Cultural and gender factors as well as the time and level of commitment required are among a number of significant factors inhibiting women from becoming registered architects, according to a new study.
Based on a study of 13 cohorts from two architecture schools in South Australia between 1999 and 2011, the Why Architecture Graduates Do Not Register as Architects: A Quantitative and Qualitative South Australian Study 1999-2011 by four researchers from the University of Adelaide found that as at 2014, more than three quarters of the female graduates had not registered as architects in any jurisdiction.
The authors describe this phenomenon as concerning given not only gender equality issues but also the value women can bring as a source of skilled labour to the profession.

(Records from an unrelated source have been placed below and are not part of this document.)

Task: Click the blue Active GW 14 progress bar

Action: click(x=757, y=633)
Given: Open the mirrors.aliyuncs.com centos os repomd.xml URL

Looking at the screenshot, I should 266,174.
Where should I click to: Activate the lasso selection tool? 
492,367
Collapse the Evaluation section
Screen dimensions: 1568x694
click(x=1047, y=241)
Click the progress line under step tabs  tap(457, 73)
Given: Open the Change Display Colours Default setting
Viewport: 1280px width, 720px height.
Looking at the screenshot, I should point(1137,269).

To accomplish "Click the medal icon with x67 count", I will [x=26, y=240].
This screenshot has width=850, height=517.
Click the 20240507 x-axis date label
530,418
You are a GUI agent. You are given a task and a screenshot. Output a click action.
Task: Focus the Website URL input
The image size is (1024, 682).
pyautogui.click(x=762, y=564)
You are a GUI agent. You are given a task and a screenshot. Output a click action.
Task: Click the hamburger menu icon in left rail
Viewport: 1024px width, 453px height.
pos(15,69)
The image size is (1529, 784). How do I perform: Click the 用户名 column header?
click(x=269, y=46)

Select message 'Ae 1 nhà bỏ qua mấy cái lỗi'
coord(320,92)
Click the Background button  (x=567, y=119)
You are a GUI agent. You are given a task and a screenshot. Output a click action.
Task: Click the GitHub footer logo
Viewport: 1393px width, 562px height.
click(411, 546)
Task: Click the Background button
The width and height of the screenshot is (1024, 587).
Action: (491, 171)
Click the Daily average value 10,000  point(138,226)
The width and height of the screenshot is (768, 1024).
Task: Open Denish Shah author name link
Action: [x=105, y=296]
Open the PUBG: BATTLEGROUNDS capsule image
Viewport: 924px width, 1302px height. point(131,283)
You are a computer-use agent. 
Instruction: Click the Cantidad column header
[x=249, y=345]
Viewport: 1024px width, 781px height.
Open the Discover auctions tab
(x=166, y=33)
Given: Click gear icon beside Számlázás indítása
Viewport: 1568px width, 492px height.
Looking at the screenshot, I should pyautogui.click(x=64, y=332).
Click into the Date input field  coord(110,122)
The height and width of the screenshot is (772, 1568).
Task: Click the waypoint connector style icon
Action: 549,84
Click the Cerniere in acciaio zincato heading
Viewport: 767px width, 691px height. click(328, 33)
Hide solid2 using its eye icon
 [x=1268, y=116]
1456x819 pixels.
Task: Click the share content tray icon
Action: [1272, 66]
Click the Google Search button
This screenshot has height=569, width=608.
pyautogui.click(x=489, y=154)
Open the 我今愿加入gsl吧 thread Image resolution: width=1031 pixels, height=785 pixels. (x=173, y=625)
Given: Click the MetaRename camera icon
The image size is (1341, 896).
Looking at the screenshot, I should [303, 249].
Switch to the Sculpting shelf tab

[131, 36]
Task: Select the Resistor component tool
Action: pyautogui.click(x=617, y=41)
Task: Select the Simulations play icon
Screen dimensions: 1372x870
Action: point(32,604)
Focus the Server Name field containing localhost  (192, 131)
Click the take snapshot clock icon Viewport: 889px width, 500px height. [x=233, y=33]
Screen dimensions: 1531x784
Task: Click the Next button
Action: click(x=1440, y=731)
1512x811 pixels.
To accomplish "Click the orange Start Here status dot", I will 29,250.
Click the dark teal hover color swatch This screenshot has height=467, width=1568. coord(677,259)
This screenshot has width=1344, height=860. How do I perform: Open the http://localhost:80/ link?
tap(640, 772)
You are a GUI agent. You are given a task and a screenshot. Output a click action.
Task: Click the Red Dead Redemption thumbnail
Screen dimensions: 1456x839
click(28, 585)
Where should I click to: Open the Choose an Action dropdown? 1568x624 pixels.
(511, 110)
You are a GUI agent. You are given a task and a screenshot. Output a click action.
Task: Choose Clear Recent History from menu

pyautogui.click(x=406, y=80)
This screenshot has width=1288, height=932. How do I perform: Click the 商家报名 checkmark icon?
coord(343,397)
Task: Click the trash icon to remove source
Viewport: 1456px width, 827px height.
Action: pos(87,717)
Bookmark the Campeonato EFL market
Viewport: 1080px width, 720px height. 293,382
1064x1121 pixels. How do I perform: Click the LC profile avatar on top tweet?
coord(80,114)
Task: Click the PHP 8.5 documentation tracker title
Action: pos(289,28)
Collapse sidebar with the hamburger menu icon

While acknowledging that the findings can partially be explained by the fact that registration as an architect is not essential in order to be permitted to design buildings (though those who are not registered are not able to refer to themselves architects,) the authors argued that a gender bias in registrations does exist with women accounting for around four in 10 architecture graduates but only 21 per cent of registered architects.
They concluded that several factors contributed to this.
First up was the culture of the industry, in which a number of the women studied placed more emphasis on gaining acceptance in a male-dominated environment than on obtaining a title and some found the registration process itself to be unfriendly to women.
“I found the registration process to be an ‘old boys’ club,” one of the women studied said. “Women are the minority. It didn’t seem straight down the line.”
Not helping was the behaviour of some of their male colleagues. One lead architect recounted being referred to as ‘the b*tch,’ and her critique of consultants’ work was viewed as coming from a woman rather than from the lead architect; another was referred to as ‘love’ by a builder throughout the duration of a site inspection for builders.
Then, there is the time taken to qualify for registration, which involves completion of a university course with a minimum of two years post-graduation before they can accrue the necessary hours in the mandatory competences to be a candidate for registration – a process which typically takes around five years and which for many women occurs at a time when they may want to start a family.
Furthermore, a number of interviewees felt registration offered little in the way of additional benefits in terms of salary or seniority, and were even wary about the professional liability consequences registration would bring.
In response, the authors made 41 recommendations covering universities, graduates in practices, practices themselves and professional bodies and associations.
Universities, for example, should provide explicit information about the route to architectural registration as well as networking and mentoring seminars for women, report authors argued.
Firms, meanwhile, should aim to create a ‘pro-registration’ culture within practices. In large firms, for instance, this may mean a graduate registration development program that enables graduates to rotate through sections to contribute to different areas of practice.